Movable clinic and adult novelty store team up for HIV prevention

“This is just going to be a quick prick,” outreach worker Yves Gibbons said. He squeezed the index finger of a woman in her thirties and took a fast jab with a tiny needle – the first HIV test of the evening.

Gibbons and his client sat in the back of a van on a hot July evening as people started crowding the streets for downtown Oakland’s popular First Friday event.

The mobile HIV testing and counseling site is a joint project of the Berkeley Free Clinic and UC Berkeley’s University Health Services. The van, which travels throughout the East Bay, offers rapid response tests. The pinprick of blood, smeared on a test strip, will show a positive or negative result in about 20 minutes. While people wait for their test results, they are counseled about sexual health and any other concerns that come up.

The testing and the counseling are available to anyone, though the joint program, called Berkeley Builds Capacity, is aimed at 18 to 24 year olds in the African American, Latino and Asian Pacific Islander communities. In the van, as in the Berkeley clinic, all healthcare services are free – not even a sliding scale is charged.

“Healthcare is a right, not a privilege,” said Marie Palo, the liaison between UHS and the Clinic. “We try to make healthcare as accessible as possible.”

The Berkeley Free Clinic van helps connect people who don’t have cars to an easily accessible testing site, Palo said. Other clients, she added, don’t want to be seen getting an HIV test in their own neighborhood, and can seek out the van when it’s parked in a location far away from their homes.

The van offered services in front of Feelmore 510, an adult novelty shop in downtown Oakland, during the First Friday event in July. Shop owner Nenna Joiner helped to get the van parked outside of her store for the evening.

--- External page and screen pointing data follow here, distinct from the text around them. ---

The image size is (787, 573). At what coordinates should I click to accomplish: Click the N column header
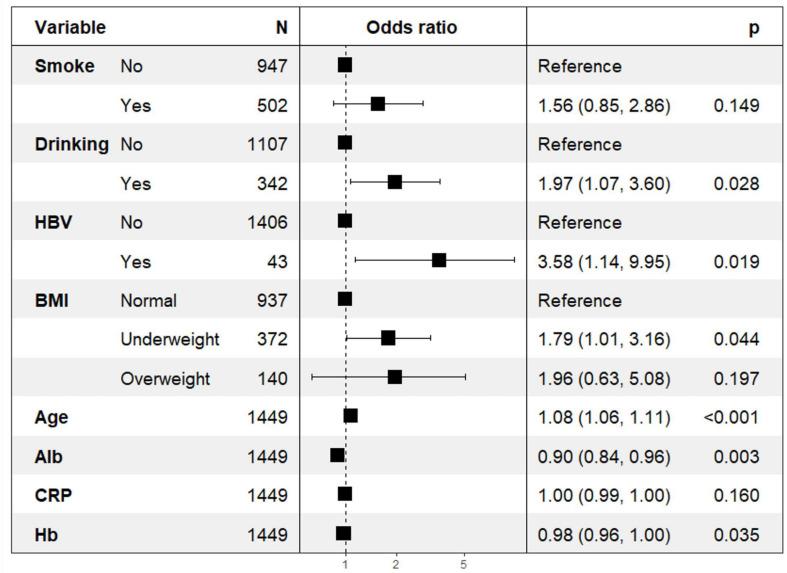[x=281, y=27]
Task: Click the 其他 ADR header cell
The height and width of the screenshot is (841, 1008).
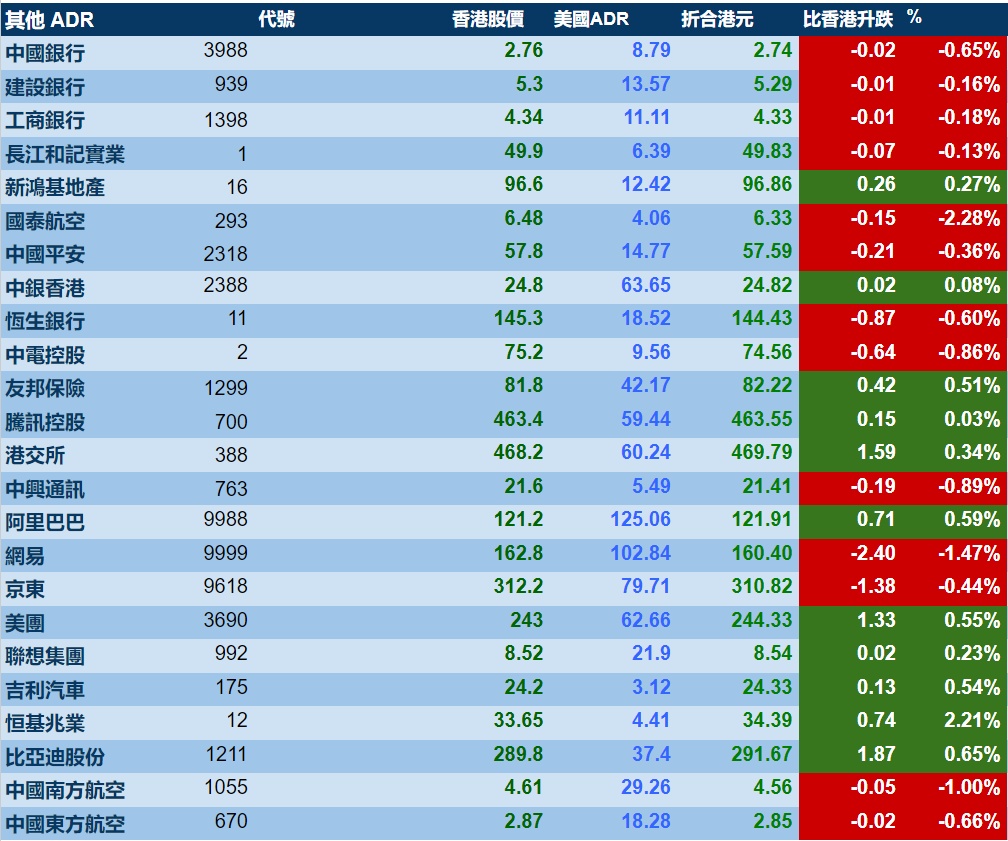Action: pos(50,20)
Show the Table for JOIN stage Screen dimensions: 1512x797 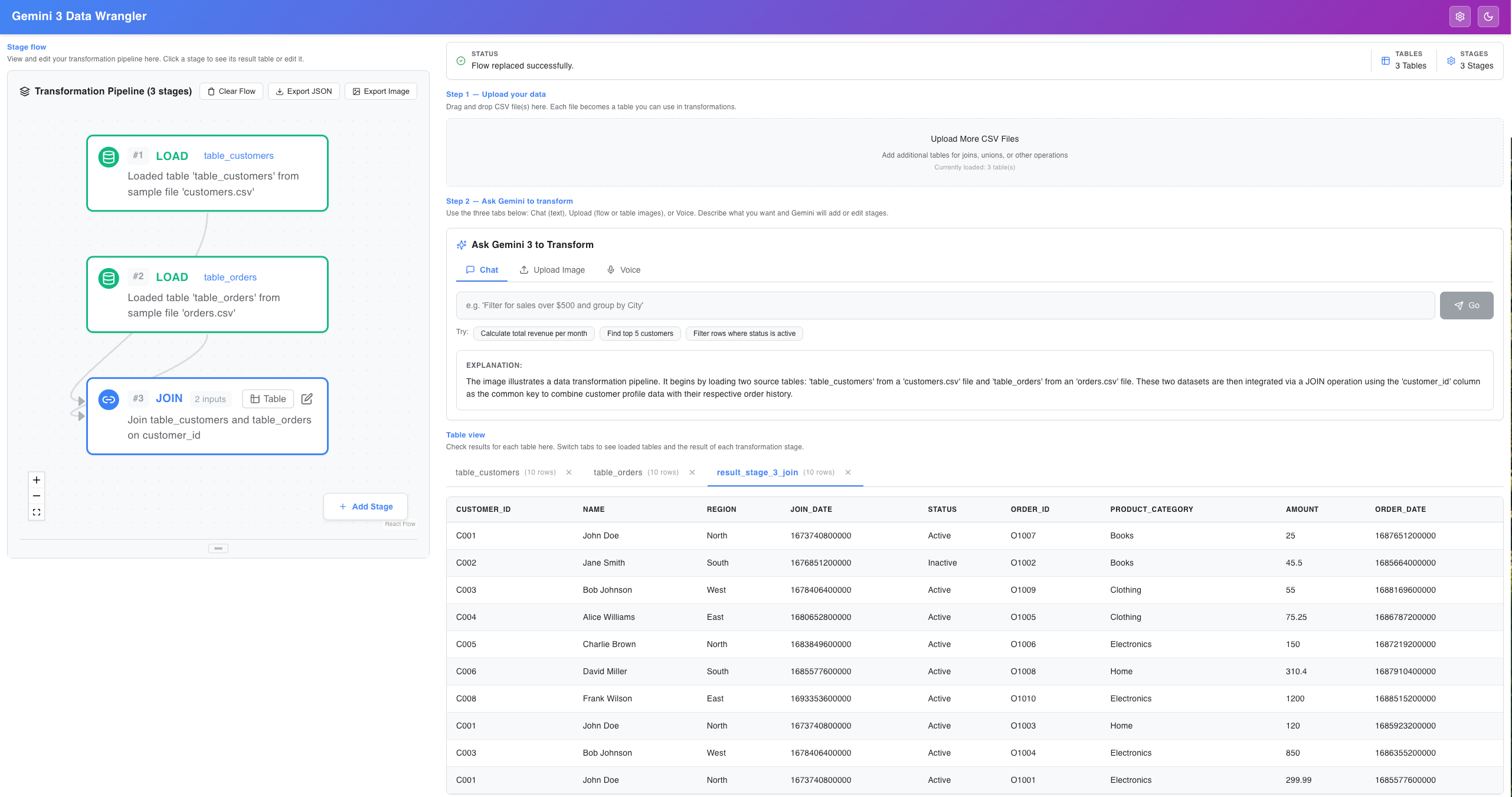[268, 399]
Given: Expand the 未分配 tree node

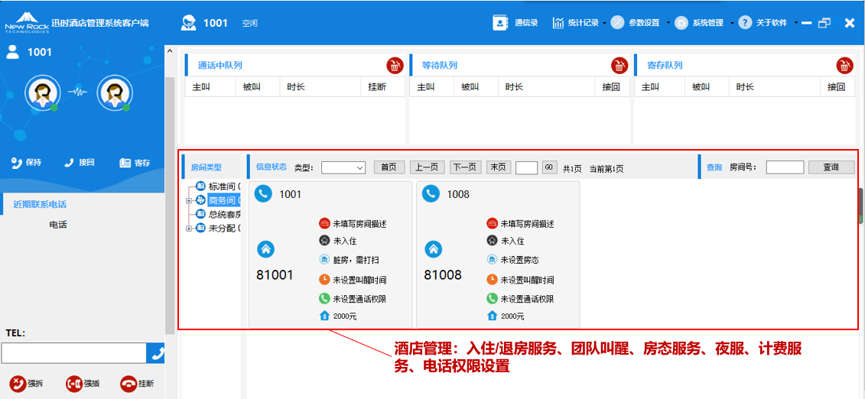Looking at the screenshot, I should [189, 228].

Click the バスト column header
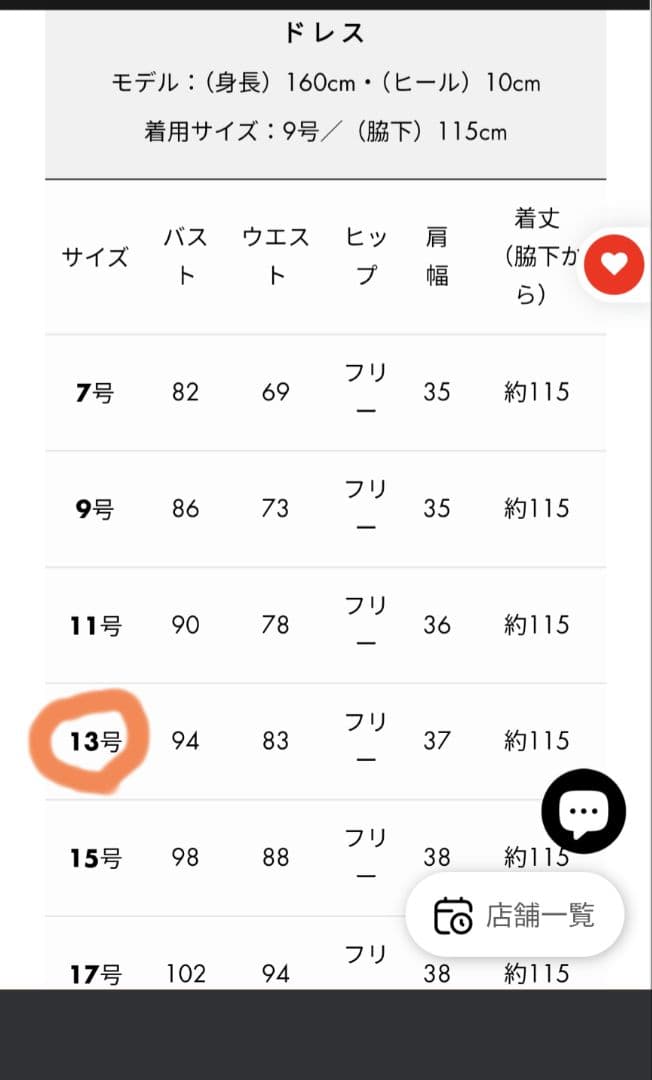[186, 256]
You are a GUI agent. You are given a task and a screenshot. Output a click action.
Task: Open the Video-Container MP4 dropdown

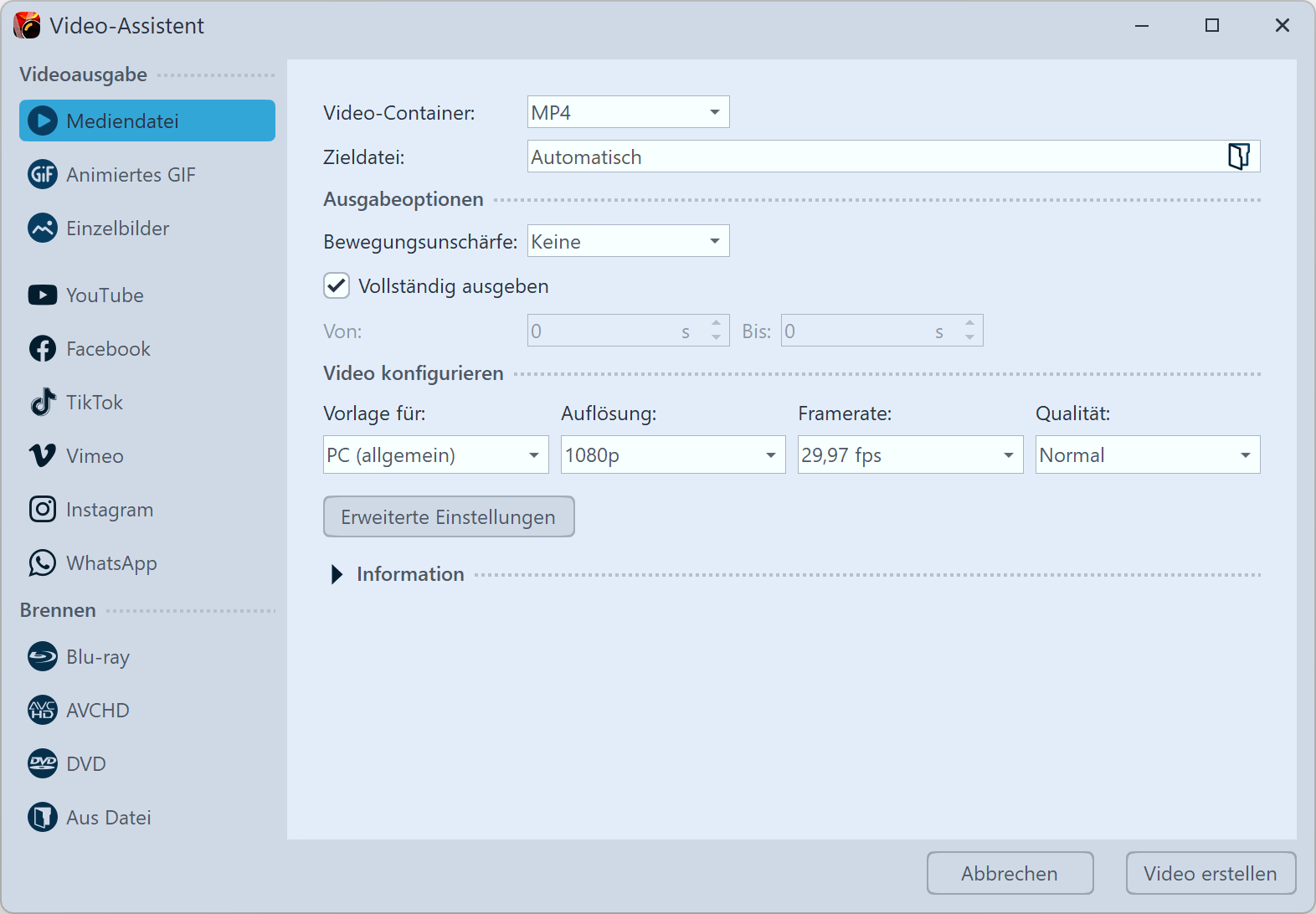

Joiner wants to use her store, a sex-positive shop in the tradition of San Francisco’s Good Vibrations, as a place to “turn sex from a humorous subject into a practical one.” People are often uncomfortable talking about sex, Joiner said. Nearby services encourage the conversation to continue outside of the sex store.

HIV also remains a stigmatized disease, Palo said, making conversations about prevention difficult. Young people, she added, often aren’t aware of the importance of getting tested.

The counseling for first-time testers is aimed at making sure that clients leave the van educated about HIV transmission, Palo said. Counselors will explain, for instance, that anal sex carries a higher risk of transmission than vaginal sex, as well as help clients think of strategies for approaching sex safely.

Most people get good news when their test results are ready at the end of the counseling session. Only two people, Palo said, have had a positive result since the van started testing in March of this year. Checking in about available support is the first step with those clients, Palo added, and they are also given “Day One,” the Project Inform guide to living with HIV.

The van tests anywhere from 5-20 people during outreach events, Palo said.

A table outside of the van, loaded with condoms and lube, prompts people to stop on the busy street. People usually leave with about five condoms, outreach coordinator Savannah O’Neill said, along with the offer of a free HIV test if they want it.

The van offers testing regularly in the East Bay, including stops at the RYSE Youth Center in Richmond every other Wednesday and Club 21 in Oakland the second Friday and third Saturday of each month. Palo and the rest of the Berkeley Builds Capacity team will also return to Feelmore 510 for August’s First Friday event in downtown Oakland.